POSITIVE SELECTION OF INVARIANT V(ALPHA)14(+) T-CELLS BY NONMAJOR HISTOCOMPATIBILITY COMPLEX-ENCODED CLASS I-LIKE MOLECULES EXPRESSED ON BONE-MARROW-DERIVED CELLS

V(alpha)14(+) T cells are a unique subset expressing an invariant T-cell antigen receptor ac chain encoded by V(alpha)14 and J(alpha)281 gene fragments with a 1-nt N region. Most infariant V(alpha)14(+) T cells develop in extrathymic organs, independent of thymus, and expand at a high frequency in various mouse strains regardless of major histocompatibility complex (MHC) haplotype.

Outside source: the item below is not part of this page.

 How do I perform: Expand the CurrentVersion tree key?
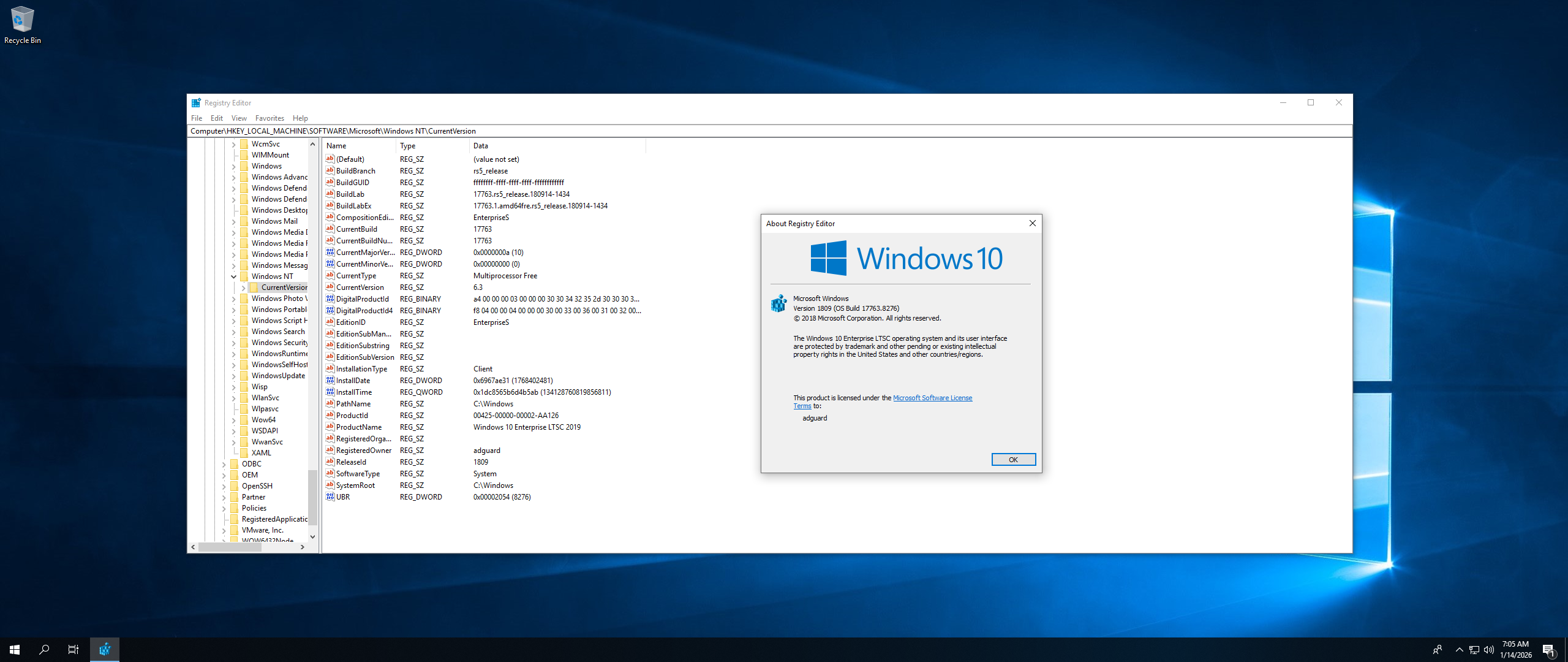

In this paper, we show that the positive selection of invariant V(alpha)14(+) T cells requires a beta(2)-microglobulin-associated MHC class I-like molecule not linked to the MHC on chromosome 17. This was determined by linkage analysis on DNA from recombinant mice generated by crossing a C57BL/6 mouse with a wild mouse, Mus musculus molossinus, that is negative for invariant V(alpha)14 TCR expression, However, the peptide transporter TAP1 is not necessary for positive selection of invariant V(alpha)14(+) T cells, indicating the direct recognition of the MHC class I-like molecule without peptide by the invariant V(alpha)14 TCR Further, experiments with bone marrow-chimeric mice show that invariant V(alpha)14(+) T cells in the periphery are selected by bone marrow cells, suggesting a unique lineage of V(alpha)14(+) T cells differentiated through a selection process distinct from that of conventional alpha beta TCR(+) T cell.